The British artist and illustrator Ronald Searle died aged 91 on the 30th December 2011.
Searle’s distinctive, scrawled style of illustration is instantly recognisable and is well known across the world, most famously seen in his St Trinian’s cartoon.
St Trinians is set in a girl’s boarding school, based on Searle’s sister’s experiences at school in Cambridge.
But the drawings that stick with me the most, that I returned to time and again as a child, are those from the Nigel Molesworth books (written in the mid 1950s). These books are set in the fictional boys prep school of St Custard’s and are written (complete with terrible spelling and grammar) in the voice of the eponymous anti hero Nigel Molesworth as he encounters sadistic school masters and his fellow pupils, all of whom displease him.

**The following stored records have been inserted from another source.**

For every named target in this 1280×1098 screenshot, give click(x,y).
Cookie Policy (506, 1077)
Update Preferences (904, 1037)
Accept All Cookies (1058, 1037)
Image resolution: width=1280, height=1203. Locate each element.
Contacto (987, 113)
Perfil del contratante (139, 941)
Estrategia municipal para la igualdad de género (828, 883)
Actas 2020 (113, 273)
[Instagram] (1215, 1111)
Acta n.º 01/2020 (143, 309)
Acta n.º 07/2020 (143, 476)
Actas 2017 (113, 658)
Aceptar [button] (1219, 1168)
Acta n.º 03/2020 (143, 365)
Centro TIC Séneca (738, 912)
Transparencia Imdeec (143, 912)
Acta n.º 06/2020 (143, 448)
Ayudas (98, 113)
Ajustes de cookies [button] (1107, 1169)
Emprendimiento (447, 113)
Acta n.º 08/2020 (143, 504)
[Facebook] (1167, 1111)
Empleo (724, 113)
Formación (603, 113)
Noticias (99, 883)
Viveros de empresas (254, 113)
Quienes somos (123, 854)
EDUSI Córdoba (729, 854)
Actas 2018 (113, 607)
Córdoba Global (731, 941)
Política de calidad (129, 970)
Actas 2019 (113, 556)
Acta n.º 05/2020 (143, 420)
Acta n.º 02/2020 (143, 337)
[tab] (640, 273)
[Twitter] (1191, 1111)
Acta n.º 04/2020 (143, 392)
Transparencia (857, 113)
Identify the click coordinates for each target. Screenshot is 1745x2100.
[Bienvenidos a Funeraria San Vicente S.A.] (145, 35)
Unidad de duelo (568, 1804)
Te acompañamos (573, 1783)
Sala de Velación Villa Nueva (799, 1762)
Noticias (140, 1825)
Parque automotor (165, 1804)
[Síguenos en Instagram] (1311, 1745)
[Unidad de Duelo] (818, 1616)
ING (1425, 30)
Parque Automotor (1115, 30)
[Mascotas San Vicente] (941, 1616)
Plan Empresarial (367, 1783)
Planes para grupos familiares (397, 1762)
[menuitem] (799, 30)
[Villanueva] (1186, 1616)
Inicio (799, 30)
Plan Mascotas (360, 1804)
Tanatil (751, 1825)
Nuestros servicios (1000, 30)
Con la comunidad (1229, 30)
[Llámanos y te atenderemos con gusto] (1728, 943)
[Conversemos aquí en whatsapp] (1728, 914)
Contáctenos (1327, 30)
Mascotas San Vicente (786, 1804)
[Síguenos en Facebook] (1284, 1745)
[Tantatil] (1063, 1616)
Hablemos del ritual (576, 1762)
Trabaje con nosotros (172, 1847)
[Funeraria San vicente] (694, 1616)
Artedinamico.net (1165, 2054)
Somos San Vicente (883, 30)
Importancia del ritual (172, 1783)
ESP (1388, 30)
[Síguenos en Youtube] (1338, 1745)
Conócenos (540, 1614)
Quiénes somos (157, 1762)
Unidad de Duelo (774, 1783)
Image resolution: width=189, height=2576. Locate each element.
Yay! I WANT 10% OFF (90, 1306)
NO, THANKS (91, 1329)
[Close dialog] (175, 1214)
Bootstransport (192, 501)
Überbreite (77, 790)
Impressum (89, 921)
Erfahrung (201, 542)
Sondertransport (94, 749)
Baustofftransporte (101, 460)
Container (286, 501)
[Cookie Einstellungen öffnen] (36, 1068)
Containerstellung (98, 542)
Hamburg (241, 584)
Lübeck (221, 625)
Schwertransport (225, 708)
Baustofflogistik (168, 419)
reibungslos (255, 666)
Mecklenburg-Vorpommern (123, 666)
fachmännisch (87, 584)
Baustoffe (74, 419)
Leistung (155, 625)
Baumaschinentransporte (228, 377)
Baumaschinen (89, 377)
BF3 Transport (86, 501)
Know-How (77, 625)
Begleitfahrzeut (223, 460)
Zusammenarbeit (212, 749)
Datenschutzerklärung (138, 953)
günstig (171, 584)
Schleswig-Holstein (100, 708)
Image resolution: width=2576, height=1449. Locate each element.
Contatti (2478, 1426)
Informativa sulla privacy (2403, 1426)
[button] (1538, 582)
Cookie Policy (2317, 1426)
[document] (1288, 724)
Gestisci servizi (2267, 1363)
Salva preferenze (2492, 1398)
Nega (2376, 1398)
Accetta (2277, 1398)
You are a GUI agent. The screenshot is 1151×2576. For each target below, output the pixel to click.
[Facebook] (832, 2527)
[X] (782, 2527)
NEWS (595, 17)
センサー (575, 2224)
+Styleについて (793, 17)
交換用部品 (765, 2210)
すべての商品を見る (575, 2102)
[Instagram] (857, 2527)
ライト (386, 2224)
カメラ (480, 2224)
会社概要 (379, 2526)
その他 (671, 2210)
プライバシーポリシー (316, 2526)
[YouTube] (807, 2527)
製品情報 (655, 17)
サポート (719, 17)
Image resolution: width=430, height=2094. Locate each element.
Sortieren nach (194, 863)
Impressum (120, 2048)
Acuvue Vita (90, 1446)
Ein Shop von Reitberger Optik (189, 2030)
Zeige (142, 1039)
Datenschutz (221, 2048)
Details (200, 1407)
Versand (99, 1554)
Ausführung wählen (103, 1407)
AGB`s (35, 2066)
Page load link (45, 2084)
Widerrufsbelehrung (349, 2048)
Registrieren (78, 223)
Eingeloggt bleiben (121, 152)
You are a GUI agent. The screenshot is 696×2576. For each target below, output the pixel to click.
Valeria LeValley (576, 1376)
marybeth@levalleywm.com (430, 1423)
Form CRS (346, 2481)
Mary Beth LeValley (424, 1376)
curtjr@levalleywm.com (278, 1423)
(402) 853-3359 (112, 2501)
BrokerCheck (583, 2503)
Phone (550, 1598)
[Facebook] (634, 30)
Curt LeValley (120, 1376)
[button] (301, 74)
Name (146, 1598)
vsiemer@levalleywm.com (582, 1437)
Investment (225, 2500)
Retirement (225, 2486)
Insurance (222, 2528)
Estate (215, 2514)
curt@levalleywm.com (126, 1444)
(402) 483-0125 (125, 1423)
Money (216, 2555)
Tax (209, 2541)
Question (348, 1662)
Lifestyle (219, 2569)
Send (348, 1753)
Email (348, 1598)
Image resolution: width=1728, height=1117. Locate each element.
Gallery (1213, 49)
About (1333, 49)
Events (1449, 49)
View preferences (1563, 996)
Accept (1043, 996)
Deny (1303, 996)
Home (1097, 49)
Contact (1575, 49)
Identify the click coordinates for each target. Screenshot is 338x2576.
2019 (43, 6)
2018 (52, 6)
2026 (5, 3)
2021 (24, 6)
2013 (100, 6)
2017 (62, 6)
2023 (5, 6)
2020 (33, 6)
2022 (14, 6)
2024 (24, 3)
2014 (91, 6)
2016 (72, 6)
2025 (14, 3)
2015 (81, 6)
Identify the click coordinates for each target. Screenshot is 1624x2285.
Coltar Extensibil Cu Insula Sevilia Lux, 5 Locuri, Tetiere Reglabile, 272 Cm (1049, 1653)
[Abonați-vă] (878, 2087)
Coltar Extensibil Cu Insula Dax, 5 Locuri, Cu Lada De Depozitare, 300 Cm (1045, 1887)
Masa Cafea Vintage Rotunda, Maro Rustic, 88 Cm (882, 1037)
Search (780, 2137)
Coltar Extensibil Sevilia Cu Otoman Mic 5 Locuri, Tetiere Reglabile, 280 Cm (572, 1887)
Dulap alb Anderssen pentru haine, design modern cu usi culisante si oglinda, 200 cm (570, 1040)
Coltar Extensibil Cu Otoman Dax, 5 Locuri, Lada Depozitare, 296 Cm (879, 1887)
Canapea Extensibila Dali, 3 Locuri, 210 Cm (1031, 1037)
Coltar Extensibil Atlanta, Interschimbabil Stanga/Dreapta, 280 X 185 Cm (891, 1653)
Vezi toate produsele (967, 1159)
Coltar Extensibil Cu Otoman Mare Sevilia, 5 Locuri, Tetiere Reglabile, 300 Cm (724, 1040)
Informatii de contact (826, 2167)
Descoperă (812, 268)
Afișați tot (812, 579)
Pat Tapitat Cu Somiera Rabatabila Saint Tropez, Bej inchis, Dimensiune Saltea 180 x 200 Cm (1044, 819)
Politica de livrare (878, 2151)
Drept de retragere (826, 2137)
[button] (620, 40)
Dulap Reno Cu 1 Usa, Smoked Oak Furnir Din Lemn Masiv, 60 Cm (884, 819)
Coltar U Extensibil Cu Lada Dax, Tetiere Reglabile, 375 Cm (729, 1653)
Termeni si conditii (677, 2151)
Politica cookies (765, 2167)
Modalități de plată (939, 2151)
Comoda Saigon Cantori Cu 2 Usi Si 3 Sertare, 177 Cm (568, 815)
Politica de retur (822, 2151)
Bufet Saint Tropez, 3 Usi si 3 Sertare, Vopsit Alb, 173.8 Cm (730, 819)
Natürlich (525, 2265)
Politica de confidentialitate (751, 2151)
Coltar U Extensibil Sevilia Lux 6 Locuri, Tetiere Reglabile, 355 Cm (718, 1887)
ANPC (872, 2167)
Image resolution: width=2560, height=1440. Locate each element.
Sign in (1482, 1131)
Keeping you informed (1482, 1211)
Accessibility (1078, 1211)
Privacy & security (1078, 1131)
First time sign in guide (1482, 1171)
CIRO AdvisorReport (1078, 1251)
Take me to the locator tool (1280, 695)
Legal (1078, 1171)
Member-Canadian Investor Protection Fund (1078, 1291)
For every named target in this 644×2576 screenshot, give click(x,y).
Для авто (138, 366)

The books are a wonderful, satirical look at the prep system in England in the 1950s. When I attended prep school in the early 90s, there were still, unbelievably, some dinosaur-like masters teaching Latin who almost seemed like living Searle caricatures.
Aside from his school illustrations, Searle was known for his illustrations made during his time in a Japanese prisoner of war camp in Singapore during his army service during the Second World War. Hiding his drawings to keep them from confiscation by prison guards, the surviving artwork recovered when the camp was liberated in 1945 is an important record of the brutality of life as a prisoner of war.
Aside from his own books, Searle undertook commissions from publications such as The New Yorker, as well as advertising work, like the image below for Church’s Shoes.
I thoroughly recommend the Molesworth books as a comedic snapshot in time of British boarding school life, along with some great old slang and of course great illustrations.